AIM OF THE TASK
Down to the last line, repeat the data below exactly.
|---|
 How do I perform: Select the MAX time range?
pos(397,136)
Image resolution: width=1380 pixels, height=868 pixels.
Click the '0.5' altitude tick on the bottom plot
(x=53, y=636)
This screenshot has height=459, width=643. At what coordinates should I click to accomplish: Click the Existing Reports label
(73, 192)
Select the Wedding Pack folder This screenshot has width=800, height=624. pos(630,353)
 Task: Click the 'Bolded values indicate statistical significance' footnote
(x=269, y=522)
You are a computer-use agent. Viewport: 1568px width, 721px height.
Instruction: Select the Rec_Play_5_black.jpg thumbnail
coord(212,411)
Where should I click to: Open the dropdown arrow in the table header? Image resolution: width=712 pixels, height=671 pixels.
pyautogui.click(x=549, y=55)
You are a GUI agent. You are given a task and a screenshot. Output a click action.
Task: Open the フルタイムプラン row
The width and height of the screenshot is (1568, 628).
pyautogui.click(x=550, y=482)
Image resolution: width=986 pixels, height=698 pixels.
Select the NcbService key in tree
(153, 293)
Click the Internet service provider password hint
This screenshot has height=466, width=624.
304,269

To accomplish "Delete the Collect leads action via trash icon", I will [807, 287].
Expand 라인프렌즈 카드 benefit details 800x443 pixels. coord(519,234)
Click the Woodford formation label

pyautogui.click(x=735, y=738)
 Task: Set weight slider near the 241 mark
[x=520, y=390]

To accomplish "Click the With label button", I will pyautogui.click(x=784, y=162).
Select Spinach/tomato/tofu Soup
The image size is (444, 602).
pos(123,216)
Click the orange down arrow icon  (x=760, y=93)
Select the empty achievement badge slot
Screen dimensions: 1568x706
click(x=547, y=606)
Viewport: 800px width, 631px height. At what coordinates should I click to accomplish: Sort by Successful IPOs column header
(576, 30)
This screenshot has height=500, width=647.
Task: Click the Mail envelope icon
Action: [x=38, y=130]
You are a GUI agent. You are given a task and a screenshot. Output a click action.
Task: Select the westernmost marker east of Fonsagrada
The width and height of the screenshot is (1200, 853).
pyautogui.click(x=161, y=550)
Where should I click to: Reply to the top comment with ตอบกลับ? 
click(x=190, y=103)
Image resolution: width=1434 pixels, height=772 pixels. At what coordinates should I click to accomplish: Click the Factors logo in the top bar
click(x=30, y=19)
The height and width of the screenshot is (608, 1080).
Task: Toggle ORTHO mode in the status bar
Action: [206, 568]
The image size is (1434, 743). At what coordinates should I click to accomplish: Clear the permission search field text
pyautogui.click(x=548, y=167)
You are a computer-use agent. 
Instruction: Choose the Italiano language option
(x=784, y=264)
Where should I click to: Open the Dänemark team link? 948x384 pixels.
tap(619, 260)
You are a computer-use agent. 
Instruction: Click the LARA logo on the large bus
|---|
RESPONSE BOX
 How do I perform: Select the MAX time range?
pos(397,136)
Image resolution: width=1380 pixels, height=868 pixels.
Click the '0.5' altitude tick on the bottom plot
(x=53, y=636)
This screenshot has height=459, width=643. At what coordinates should I click to accomplish: Click the Existing Reports label
(73, 192)
Select the Wedding Pack folder This screenshot has width=800, height=624. pos(630,353)
 Task: Click the 'Bolded values indicate statistical significance' footnote
(x=269, y=522)
You are a computer-use agent. Viewport: 1568px width, 721px height.
Instruction: Select the Rec_Play_5_black.jpg thumbnail
coord(212,411)
Where should I click to: Open the dropdown arrow in the table header? Image resolution: width=712 pixels, height=671 pixels.
pyautogui.click(x=549, y=55)
You are a GUI agent. You are given a task and a screenshot. Output a click action.
Task: Open the フルタイムプラン row
The width and height of the screenshot is (1568, 628).
pyautogui.click(x=550, y=482)
Image resolution: width=986 pixels, height=698 pixels.
Select the NcbService key in tree
(153, 293)
Click the Internet service provider password hint
This screenshot has height=466, width=624.
304,269

To accomplish "Delete the Collect leads action via trash icon", I will [807, 287].
Expand 라인프렌즈 카드 benefit details 800x443 pixels. coord(519,234)
Click the Woodford formation label

pyautogui.click(x=735, y=738)
 Task: Set weight slider near the 241 mark
[x=520, y=390]

To accomplish "Click the With label button", I will pyautogui.click(x=784, y=162).
Select Spinach/tomato/tofu Soup
The image size is (444, 602).
pos(123,216)
Click the orange down arrow icon  (x=760, y=93)
Select the empty achievement badge slot
Screen dimensions: 1568x706
click(x=547, y=606)
Viewport: 800px width, 631px height. At what coordinates should I click to accomplish: Sort by Successful IPOs column header
(576, 30)
This screenshot has height=500, width=647.
Task: Click the Mail envelope icon
Action: [x=38, y=130]
You are a GUI agent. You are given a task and a screenshot. Output a click action.
Task: Select the westernmost marker east of Fonsagrada
The width and height of the screenshot is (1200, 853).
pyautogui.click(x=161, y=550)
Where should I click to: Reply to the top comment with ตอบกลับ? 
click(x=190, y=103)
Image resolution: width=1434 pixels, height=772 pixels. At what coordinates should I click to accomplish: Click the Factors logo in the top bar
click(x=30, y=19)
The height and width of the screenshot is (608, 1080).
Task: Toggle ORTHO mode in the status bar
Action: [206, 568]
The image size is (1434, 743). At what coordinates should I click to accomplish: Clear the permission search field text
pyautogui.click(x=548, y=167)
You are a computer-use agent. 
Instruction: Choose the Italiano language option
(x=784, y=264)
Where should I click to: Open the Dänemark team link? 948x384 pixels.
tap(619, 260)
You are a computer-use agent. 
Instruction: Click the LARA logo on the large bus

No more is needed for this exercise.